The study analyzed the callback rates and responses of counselors and psychologists to voicemail messages left by an actor using the name “Allison” or the name “Lakisha,” which, data shows, are names with high correlation in the U.S. to white and black individuals, respectively.
Authors of the forthcoming study in The Counseling Psychologist used audio clips recorded by the same actor to ensure they would be nearly identical in vocal cadence, tone and manner of speaking. Only the names were different. Allison received responses promoting services at a 12 percent higher rate than Lakisha.
It’s among the first racial audit field studies conducted within the mental health profession.
“Our study, like similar studies within the fields of housing, economics and higher education, suggests that counselors and therapists also perpetuate racial bias,” says Lance Smith, associate professor in counseling at the University of Vermont and co-principal investigator of the study. “There’s this dominant idea in our society that one is either a good person or racist, but you can’t be both. Our study underscores the notion that well-meaning, beneficent people — egalitarian people like mental health providers who are ostensibly highly trained in self-awareness and multicultural competence — may exhibit implicit bias towards black people.”
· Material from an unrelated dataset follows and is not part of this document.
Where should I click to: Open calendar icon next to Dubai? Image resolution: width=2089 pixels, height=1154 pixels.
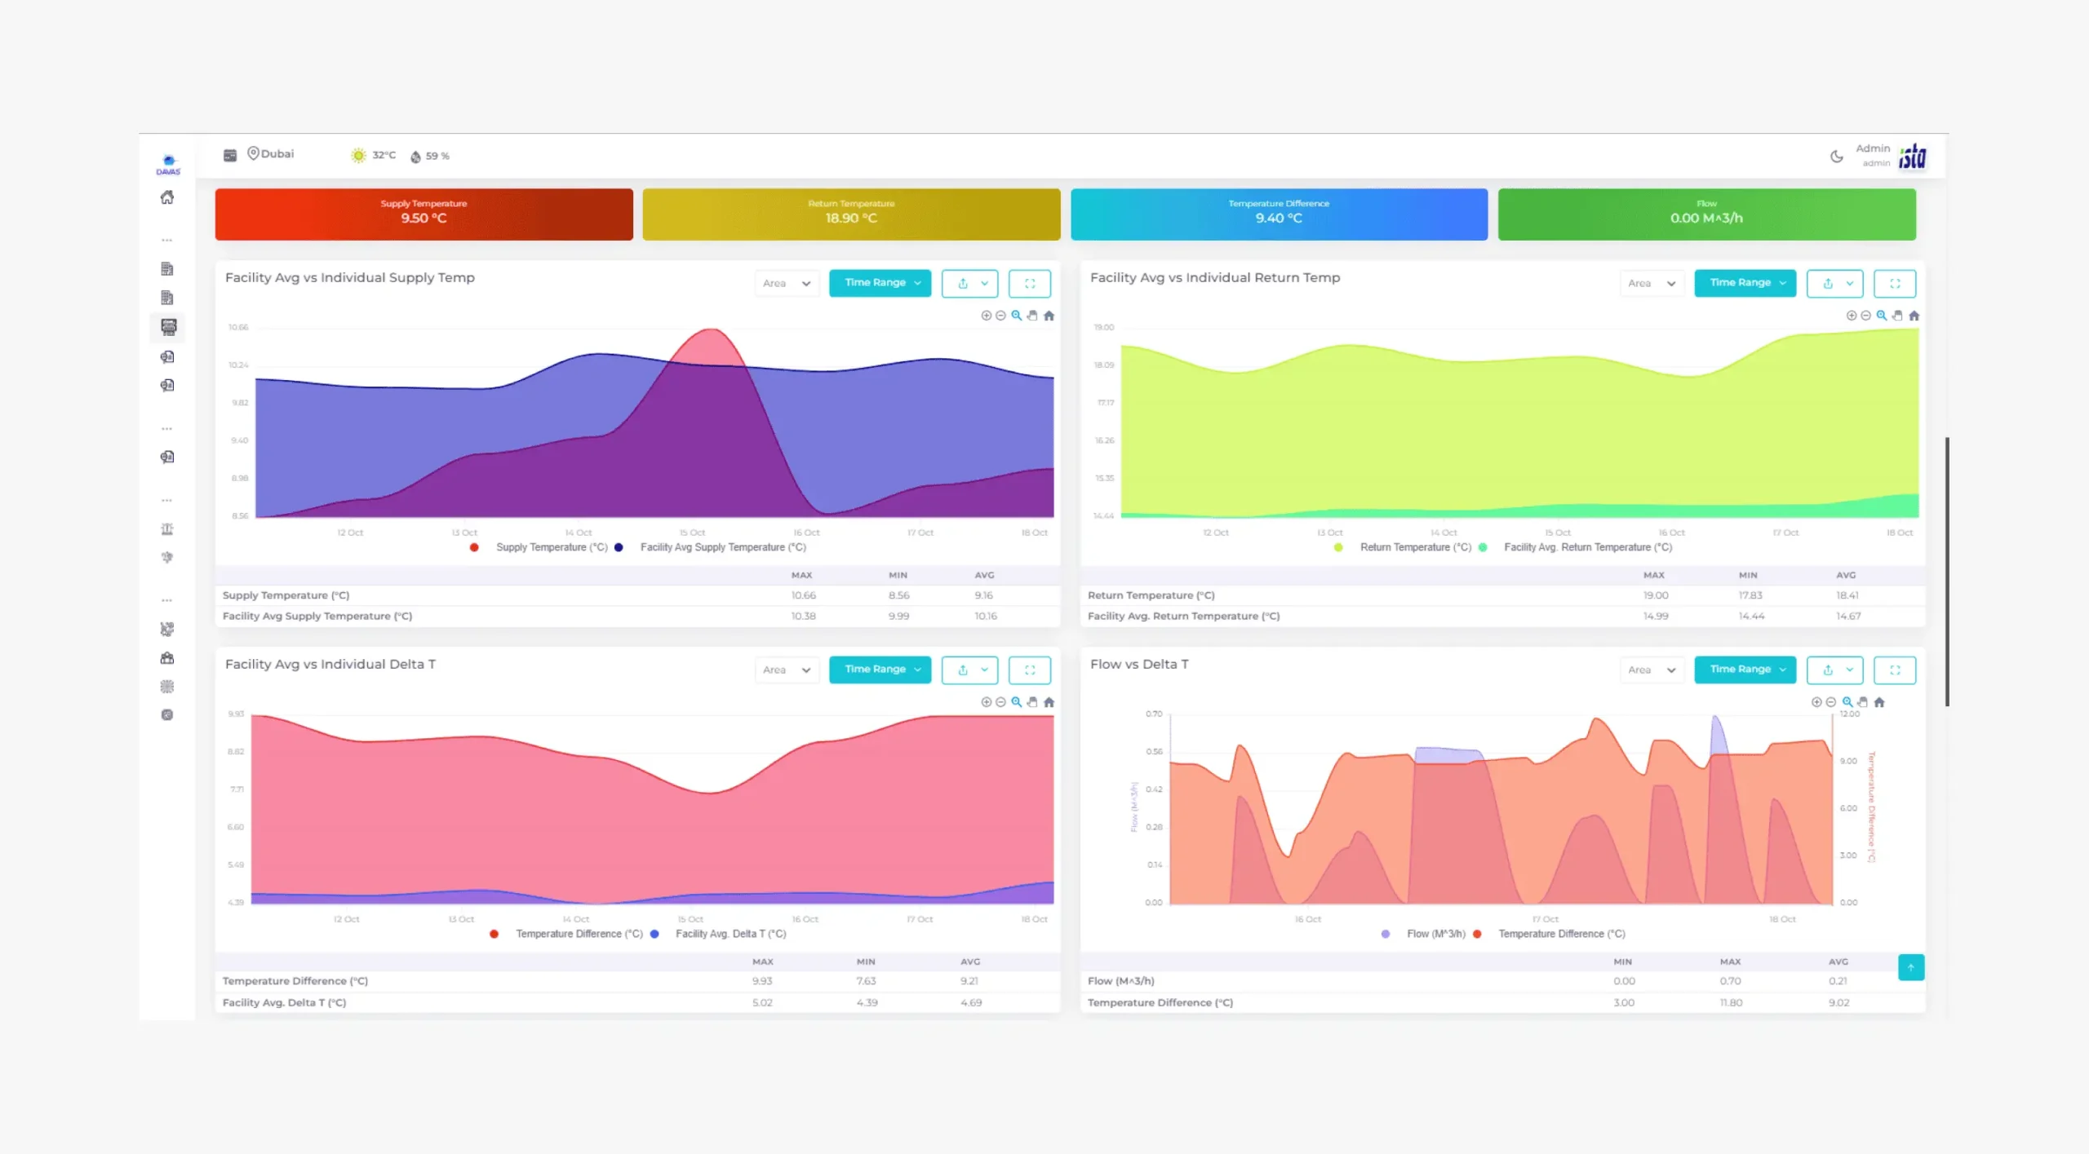pyautogui.click(x=230, y=155)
A total of 371 calls were placed to licensed counselors and psychologists from the East Coast and Mid-Atlantic states using online therapist referral databases, with 198 calls placed for Allison and 173 calls for Lakisha. Allison was invited to participate in a phone conversation with a therapist 63 percent of the time, while Lakisha was invited to participate in a phone conversation 51 percent of the time.
Callback rates similar in number, not content
Initially, researchers were interested primarily in callback rates, but after finding no statistically significant difference, they decided to probe deeper. Smith says it was encouraging that counselors and psychologists met their mandated ethical responsibility of returning a potential client’s phone call, but that further examination showed that Allison received more invitations for “follow-up phone calls or outright offers for services than Lakisha.” For example, Lakisha received more messages from therapists who stated things like, “I’m afraid that my case load is full. I’m sorry that I won’t be able to see you."
“We asked ourselves, what is a response from counselors and therapists that promote future services and what are responses that impede future services?" says Smith. "Not receiving a call back at all, or receiving a message that stated one’s case was full fell into the impede services category. Receiving a callback that invited future conversation or an appointment fell into the promote future services category.”
Considering the data in this light revealed a significant difference in mental health care accessibility for "Allison" and "Lakisha."
Prior studies attempting to explain inequitable patterns of mental health service delivery between white and black individuals have focused primarily on cultural and behavioral factors within the black community such as negative attitudes toward mental health care or difficulty admitting help is needed.
“The purpose of this study was to shift away from the emphasis on why black individuals ‘fail’ to seek mental health services to a focus on what counseling professionals may be doing to block the provision of services to potential black clients,” write the authors.
Training key to identifying subconscious bias
The study’s findings support a growing body of empirical evidence that professionals are not immune from internalizing racial biases even though they may genuinely hold egalitarian values.
“Although a counselor or psychologist consciously possesses an overt and strong attachment to values such as fairness and egalitarianism, they may be simultaneously in denial of subconscious biases that can be activated by a racialized name,” according to the study.
Authors of the study suggest a “doubling down” on the current approach by counseling and psychology programs to infuse social justice issues into curricula and training, and to encourage practitioners, students and trainees to do what Smith calls the "uncomfortable work of interrogating one’s subconscious biases and stereotypes of traditionally marginalized groups."